## Requisitos do exercício
Escreva a continuação do texto sobre a resistência antimicrobiana e o programa CHAMPS em Moçambique, começando após a última frase apresentada.

## Texto da página
Como Embaixador da Sociedade Americana de Microbiologistas em Moçambique, Dr. Inácio Mandomando destacou o papel da organização na procura de soluções para fortalecer os países membros e a oportunidades de formar a futura geração de investigadores para ajudar os países a tomar decisões (são mais 114 embaixadores a nível global).
Mandomando, que também é Investigador Principal do programa CHAMPS em Moçambique, esclareceu que o CISM, através do Sistema de Vigilância Demográfica e de Saúde (HDSS) na comunidade tem vindo a monitorar a tendência da resistência aos antibióticos e os principais agentes patogénicos, desde 2000, no distrito da Manhiça. Neste momento pretende-se recolher a mesma informação em Quelimane para que o pessoal clínico possa recomendar o antibiótico adequado e reduzir o seu uso desnecessário.
O Investigador do CHAMPS sublinhou ainda o contexto de Saúde Única (one health), onde seres humanos, animais e agricultura têm sua contribuição na resistência antimicrobiana. Tendo igualmente destacado o papel do programa CHAMPS para compreender e analisar a contribuição da RAM para a causa das mortes em crianças menores de 5 anos.

## Dados apresentados
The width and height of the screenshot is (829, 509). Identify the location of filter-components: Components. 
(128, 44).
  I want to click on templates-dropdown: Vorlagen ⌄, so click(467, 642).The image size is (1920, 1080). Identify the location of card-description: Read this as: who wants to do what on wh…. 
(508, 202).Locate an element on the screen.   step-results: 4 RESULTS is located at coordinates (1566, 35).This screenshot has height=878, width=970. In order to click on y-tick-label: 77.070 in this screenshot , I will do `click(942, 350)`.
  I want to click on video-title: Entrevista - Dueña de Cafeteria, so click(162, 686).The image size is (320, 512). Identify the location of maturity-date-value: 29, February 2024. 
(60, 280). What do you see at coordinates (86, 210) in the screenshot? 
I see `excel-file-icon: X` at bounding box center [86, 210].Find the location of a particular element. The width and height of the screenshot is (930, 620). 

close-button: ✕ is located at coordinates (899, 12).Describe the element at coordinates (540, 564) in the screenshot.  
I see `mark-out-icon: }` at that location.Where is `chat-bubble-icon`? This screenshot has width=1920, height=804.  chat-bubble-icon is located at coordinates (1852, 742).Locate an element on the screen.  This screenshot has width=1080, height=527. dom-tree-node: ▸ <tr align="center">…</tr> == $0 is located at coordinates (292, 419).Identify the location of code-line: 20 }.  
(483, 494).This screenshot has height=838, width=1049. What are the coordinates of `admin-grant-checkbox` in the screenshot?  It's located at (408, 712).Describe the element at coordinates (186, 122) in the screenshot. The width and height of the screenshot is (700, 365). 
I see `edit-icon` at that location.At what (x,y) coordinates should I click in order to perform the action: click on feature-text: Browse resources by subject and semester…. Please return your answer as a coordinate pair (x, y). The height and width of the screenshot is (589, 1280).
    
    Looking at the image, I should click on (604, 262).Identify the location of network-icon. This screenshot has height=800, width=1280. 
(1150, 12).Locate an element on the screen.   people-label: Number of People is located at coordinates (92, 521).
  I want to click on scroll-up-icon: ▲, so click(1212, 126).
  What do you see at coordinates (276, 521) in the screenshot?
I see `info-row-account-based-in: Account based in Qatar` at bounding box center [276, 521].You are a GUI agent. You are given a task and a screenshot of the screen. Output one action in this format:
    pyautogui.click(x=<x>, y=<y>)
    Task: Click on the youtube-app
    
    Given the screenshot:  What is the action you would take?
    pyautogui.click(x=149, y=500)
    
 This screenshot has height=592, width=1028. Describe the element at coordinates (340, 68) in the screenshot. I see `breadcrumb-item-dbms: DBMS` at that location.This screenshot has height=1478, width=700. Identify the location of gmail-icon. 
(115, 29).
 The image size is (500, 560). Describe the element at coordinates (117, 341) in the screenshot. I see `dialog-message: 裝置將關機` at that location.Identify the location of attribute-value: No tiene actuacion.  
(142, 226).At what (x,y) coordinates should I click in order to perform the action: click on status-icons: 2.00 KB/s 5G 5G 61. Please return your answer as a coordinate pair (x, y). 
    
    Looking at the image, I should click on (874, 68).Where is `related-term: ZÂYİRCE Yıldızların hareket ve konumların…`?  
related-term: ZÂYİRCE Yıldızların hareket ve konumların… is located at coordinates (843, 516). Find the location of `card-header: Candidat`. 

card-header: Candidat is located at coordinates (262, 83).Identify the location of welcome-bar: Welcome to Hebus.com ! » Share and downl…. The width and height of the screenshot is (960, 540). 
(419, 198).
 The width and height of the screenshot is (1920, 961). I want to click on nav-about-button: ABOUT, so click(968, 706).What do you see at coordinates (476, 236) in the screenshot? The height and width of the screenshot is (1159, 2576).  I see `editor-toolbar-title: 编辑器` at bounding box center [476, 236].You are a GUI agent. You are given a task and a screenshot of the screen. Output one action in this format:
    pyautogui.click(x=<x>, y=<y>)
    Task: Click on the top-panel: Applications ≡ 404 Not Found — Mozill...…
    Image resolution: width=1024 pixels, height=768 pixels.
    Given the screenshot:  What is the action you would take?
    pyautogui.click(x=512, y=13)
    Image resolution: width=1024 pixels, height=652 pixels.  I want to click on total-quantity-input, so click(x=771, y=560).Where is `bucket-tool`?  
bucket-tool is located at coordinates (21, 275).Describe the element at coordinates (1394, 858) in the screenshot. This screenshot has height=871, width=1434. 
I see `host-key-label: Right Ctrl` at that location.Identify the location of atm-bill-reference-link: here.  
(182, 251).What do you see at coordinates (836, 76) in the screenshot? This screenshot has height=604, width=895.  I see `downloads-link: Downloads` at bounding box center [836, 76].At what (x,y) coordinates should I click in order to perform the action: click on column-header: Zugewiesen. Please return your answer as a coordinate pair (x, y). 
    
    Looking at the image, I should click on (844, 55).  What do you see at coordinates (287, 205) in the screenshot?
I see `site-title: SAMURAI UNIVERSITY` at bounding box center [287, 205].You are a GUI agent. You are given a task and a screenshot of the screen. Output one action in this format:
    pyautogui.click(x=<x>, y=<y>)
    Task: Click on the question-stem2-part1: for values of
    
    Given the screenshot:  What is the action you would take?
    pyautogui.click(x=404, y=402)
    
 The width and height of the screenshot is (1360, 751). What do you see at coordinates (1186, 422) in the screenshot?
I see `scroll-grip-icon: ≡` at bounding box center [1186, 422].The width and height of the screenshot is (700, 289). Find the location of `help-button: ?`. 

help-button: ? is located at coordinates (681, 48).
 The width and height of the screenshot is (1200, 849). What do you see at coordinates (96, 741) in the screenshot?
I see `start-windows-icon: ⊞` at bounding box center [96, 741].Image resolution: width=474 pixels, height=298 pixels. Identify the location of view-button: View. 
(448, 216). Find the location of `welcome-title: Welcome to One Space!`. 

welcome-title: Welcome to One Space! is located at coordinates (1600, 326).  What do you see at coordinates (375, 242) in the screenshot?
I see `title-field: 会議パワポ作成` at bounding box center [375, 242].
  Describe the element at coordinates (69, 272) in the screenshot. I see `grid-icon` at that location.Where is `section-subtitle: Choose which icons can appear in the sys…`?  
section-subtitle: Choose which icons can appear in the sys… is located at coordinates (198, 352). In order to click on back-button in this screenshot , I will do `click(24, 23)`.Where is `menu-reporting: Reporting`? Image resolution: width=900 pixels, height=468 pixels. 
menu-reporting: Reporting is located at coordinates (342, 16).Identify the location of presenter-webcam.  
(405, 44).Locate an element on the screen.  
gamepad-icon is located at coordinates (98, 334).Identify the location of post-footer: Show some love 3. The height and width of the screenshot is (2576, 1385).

## Resposta do exercício
A Directora Sénior de Impacto e Engajamento do Escritório Central do Programa CHAMPS, Dra. Portia Mutevedzi, que visitava o site de Moçambique, participou do evento e falou do interesse do Programa em investigar mais a RAM, pois, para as várias causas de nados mortos, o CHAMPS identificou a RAM como um dos principais factores de risco. “Muitas causas da mortalidade infantil estão relacionadas com problemas maternos, o que significa que os projectos que combatem estes problemas maternos podem reduzir a mortalidade infantil. O CHAMPS também investigou as razões pelas quais os recém-nascidos são infectados com agentes patogénicos resistentes aos antibióticos, e foi reconhecido que estas infecções ocorrem após e durante o parto. No entanto, foi encontrado um elevado número de infecções adquiridas na comunidade, estranhamente, 3 dias após a alta, assumindo que provavelmente também podem ser infectadas no hospital. A desnutrição, o HIV e o paludismo são encontrados nos bebés com mais de 1 ano”, afirma Portia.
Todavia, após as discussões, conclui-se que a limitação de dados sobre a RAM em Moçambique apontam para uma situação problemática da RAM no nosso contexto e para o combate efectivo desta pandemia silenciosa, é crucial gerar conhecimento e evidências que possam apoiar as actividades de prevenção e controlo da resistência aos antibióticos.